▶ [Work order] Go line by line through the data below and work out how many lines contain "computer"; the answer is that number alone.

(Stored data entries)
== Segment start ==
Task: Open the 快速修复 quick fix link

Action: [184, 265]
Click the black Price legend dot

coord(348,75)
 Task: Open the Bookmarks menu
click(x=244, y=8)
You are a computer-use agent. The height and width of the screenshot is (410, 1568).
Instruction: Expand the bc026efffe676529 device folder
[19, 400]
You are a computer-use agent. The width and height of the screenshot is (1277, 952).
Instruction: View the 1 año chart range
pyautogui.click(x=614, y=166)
== Segment end ==
== Segment start ==
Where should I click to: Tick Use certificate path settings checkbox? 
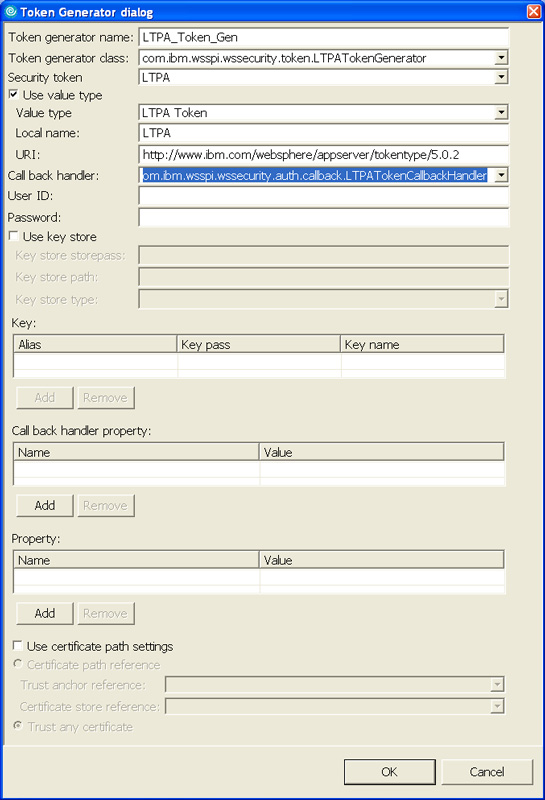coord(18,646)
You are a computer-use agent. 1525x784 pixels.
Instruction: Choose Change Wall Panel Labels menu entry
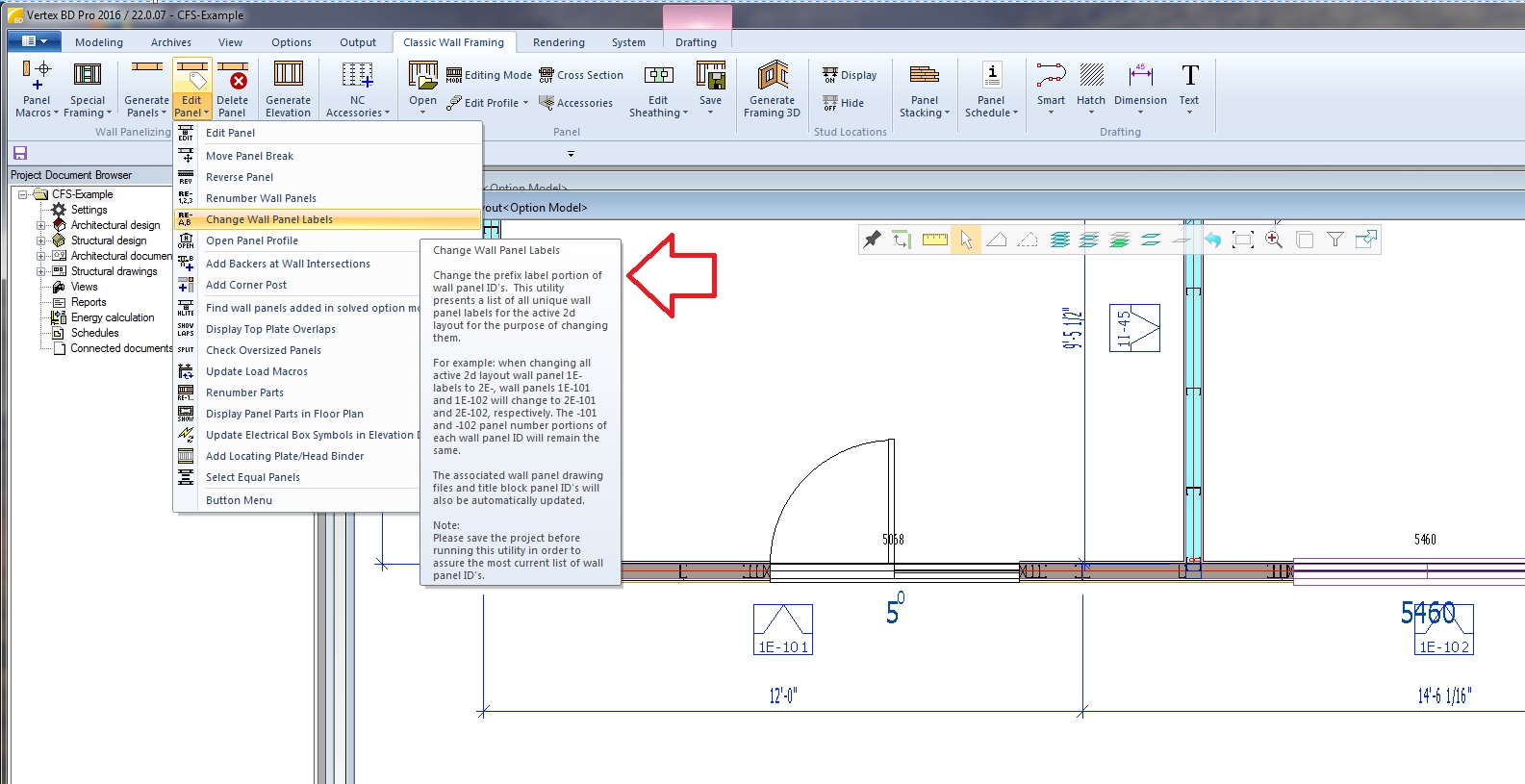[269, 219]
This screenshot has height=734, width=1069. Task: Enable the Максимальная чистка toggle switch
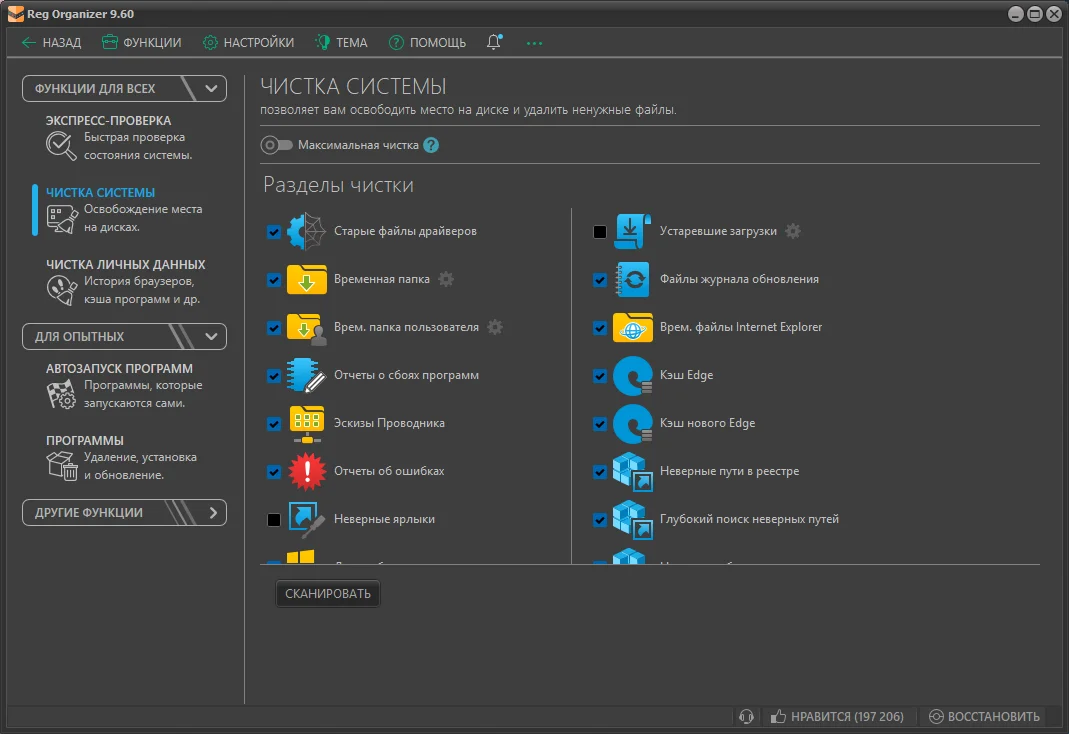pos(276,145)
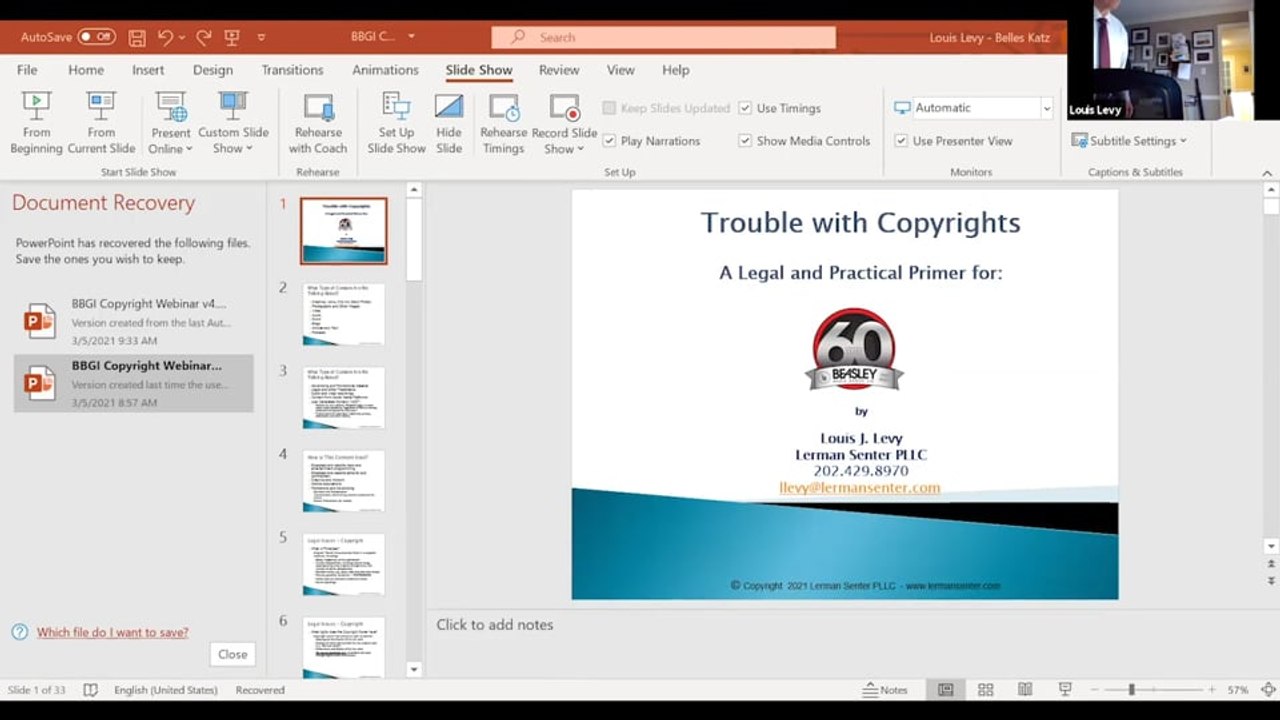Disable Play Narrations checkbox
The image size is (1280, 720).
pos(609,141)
== Segment end ==
▶ [Answer for the task] 3